So much for the Union Bureau of Mensheviks.
The Shakhty trial (1928) provided
a template for later trials. Nikolai Krylenko, who did much to promote
chess in the early years of the Soviet Union, was also the prosecutor
in that trial. Krylenko, an Old Bolshevik and an important figure in the codification of the
laws of the USSR, was an appalling, boorish thug
during this trial of fifty-three engineers. The defendants, both Soviet
and foreign, were charged with trying to blow up the Donbass mines. It
should be noted that the existing Soviet laws were flouted and the men
brought before a Special Judicial Presence,
chaired by Andrzej Vyshinsky (the same man who later gained
international notoriety during the show trials of the 1930s). Arkady
Vaksberg, a Russian journalist, wrote:
was at this trial that the seed was sown which was soon to germinate
and produce roots in profusion: all the court's attention was
concentrated not on analysing the evidence, which simply did not exist,
but on securing from the accused confirmation of their confessions of
guilt that were contained in the records of the preliminary
investigation. At the open trial, in front of a huge public, some of
the defendants withdrew their previous confessions.
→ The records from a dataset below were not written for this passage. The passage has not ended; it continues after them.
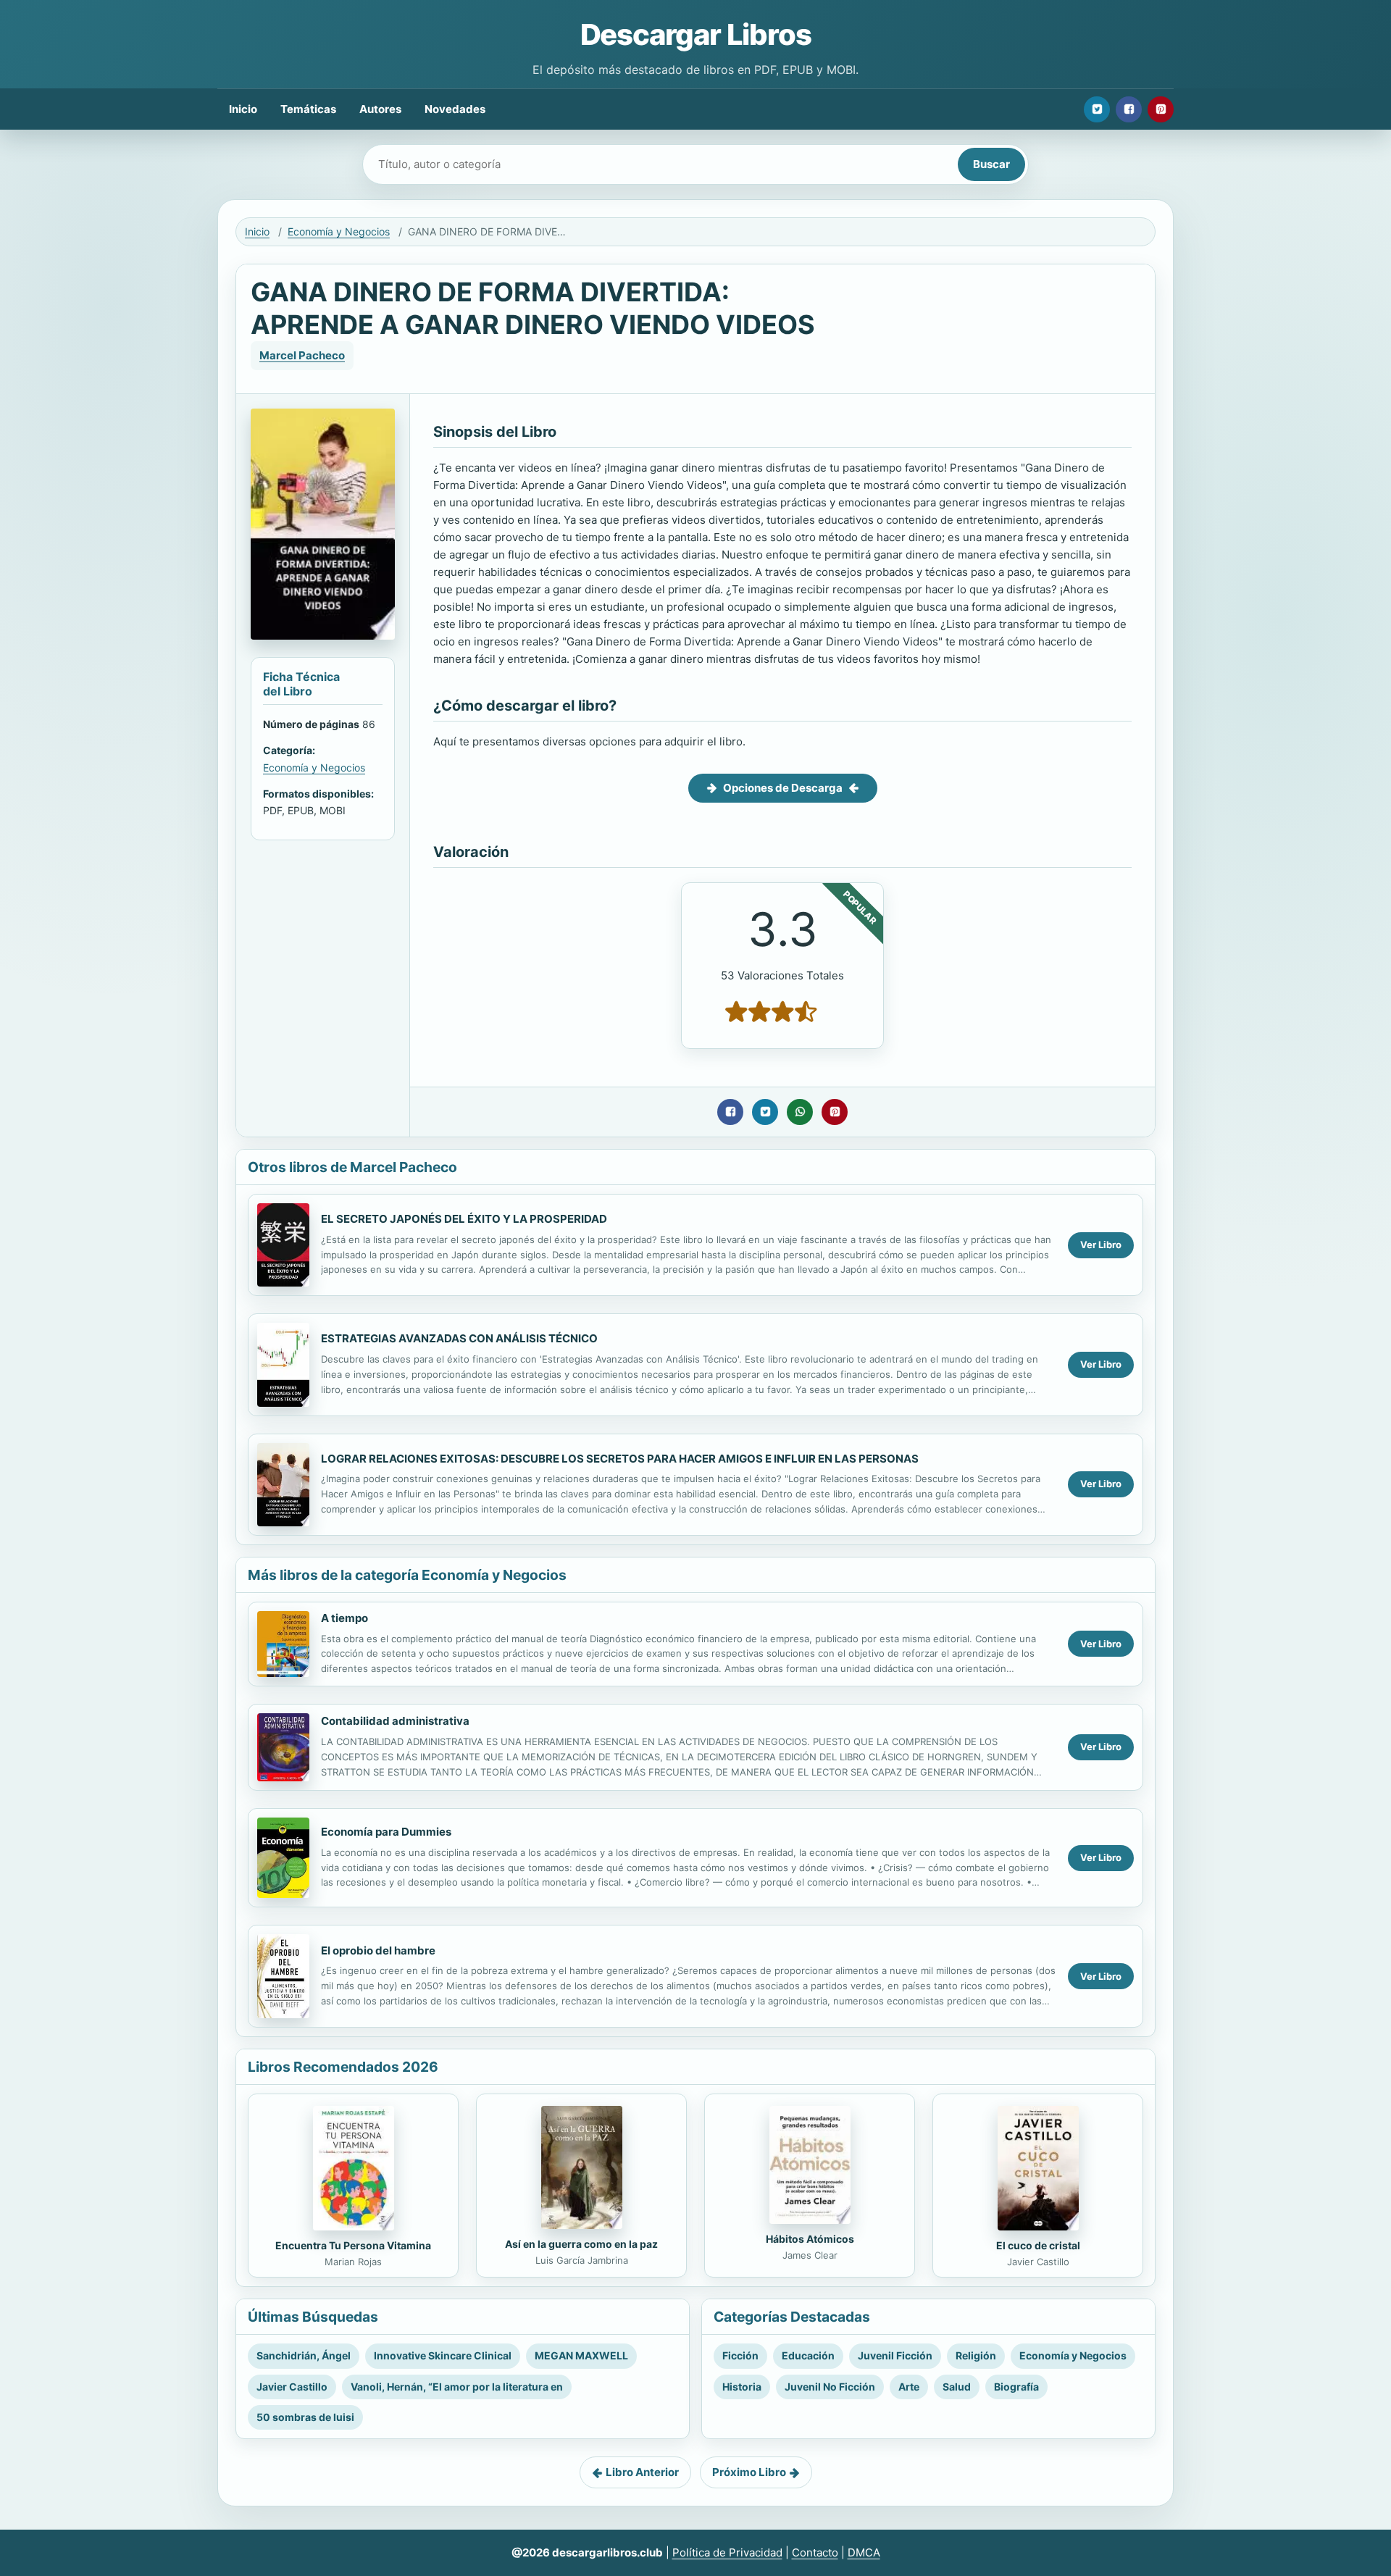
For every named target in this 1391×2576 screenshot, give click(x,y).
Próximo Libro (749, 2472)
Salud (957, 2386)
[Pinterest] (1161, 109)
Others changed them
several times during the course of the trial, and anyone in the hall,
unless he was blind or a half-wit, could clearly see what had gone on
behind the scenes the night before: reduced to despair by blackmail,
threats and physical intimidation, the victims “confessed” again and
then, recovering their senses, denied the lies, and next day took the
oath and slandered themselves again.
Whereas Krylenko publicly
mocked the victims, Vyshinsky, on the contrary, wore them down with a
taunting logic delivered in a sophisticated and dignified manner.
Eye-witness accounts provide us with the most curious psychological
portraits of the two pillars of Soviet jurisprudence at the time: while
Krylenko emerges from their recollections as an insensitive bore,
almost a lout, Vyshinsky is remembered, if not with warmth, then at
least with respect – evidence of his displaying such qualities as
politeness and responsiveness.
… the prosecutor's political
rigidity, his inflexibility, his dreary straightforward method of
exposing the accused, his primitive generalisations. “The
intelligentsia,” asserted Krylenko, in his speech for the prosecution,
“was never a class or a stratum of the population which had its own
clearly defined, distinct political face. By its very essence as a
serving and non-producing social stratum, the intelligentsia was always
condemned to be stratified.”
Quoted from pages 44-45 of The Prosecutor and the Prey by Arkady Vaksberg, ISBN 0-297-81064-2.
I recall, it was Bukharin, a very important Old Bolshevik and briefly
co-ruler of the Soviet Union, who lamented, when on trial for his life
in 1938, that guilt by confession was a medieval practice.